● **Problem description**
Copy the text of every entry below word for word, leaving out the pictures.
--- START The input ---
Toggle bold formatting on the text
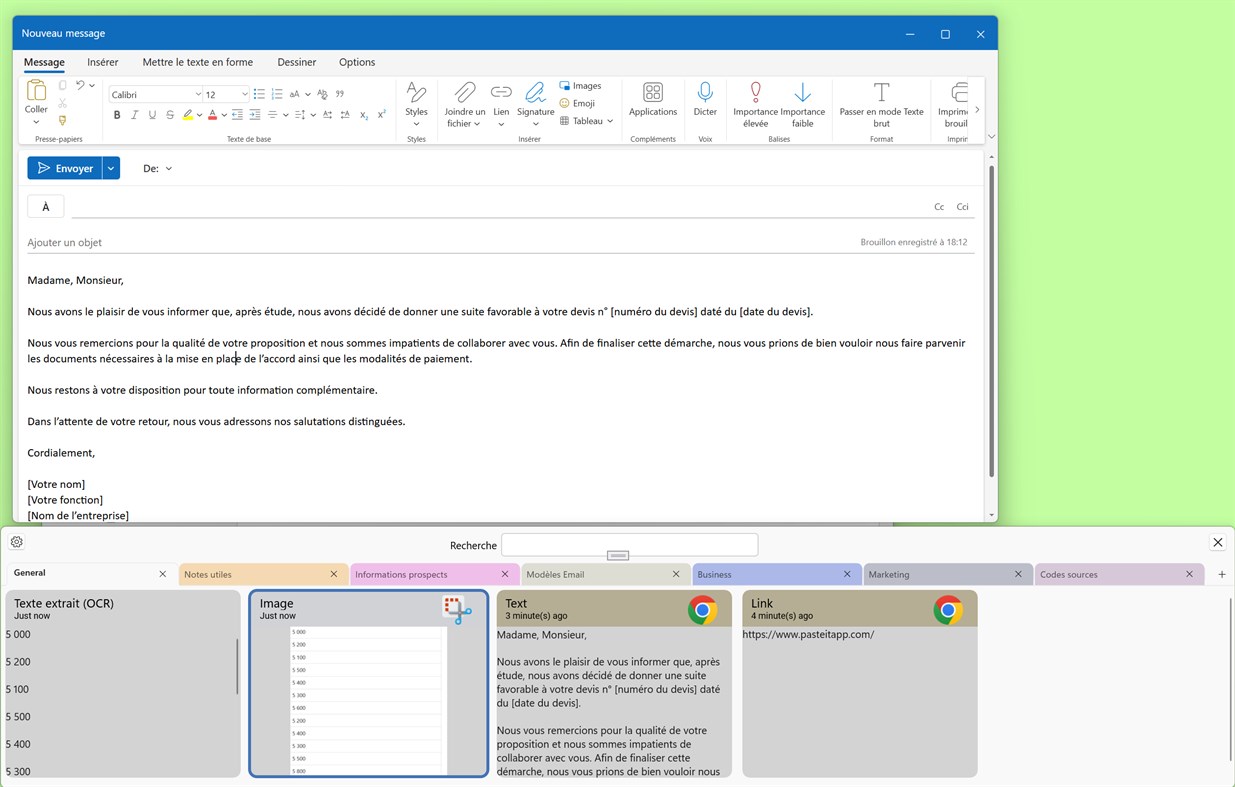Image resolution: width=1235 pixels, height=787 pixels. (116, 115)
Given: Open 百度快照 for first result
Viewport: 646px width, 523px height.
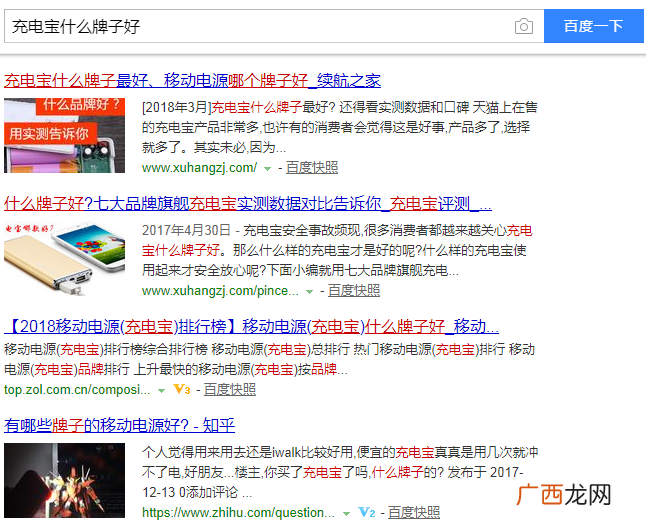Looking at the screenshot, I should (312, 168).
--- END The input ---
● **Reply to the task**
Toggle bold formatting on the text
Image resolution: width=1235 pixels, height=787 pixels. (116, 115)
Given: Open 百度快照 for first result
Viewport: 646px width, 523px height.
Looking at the screenshot, I should (312, 168).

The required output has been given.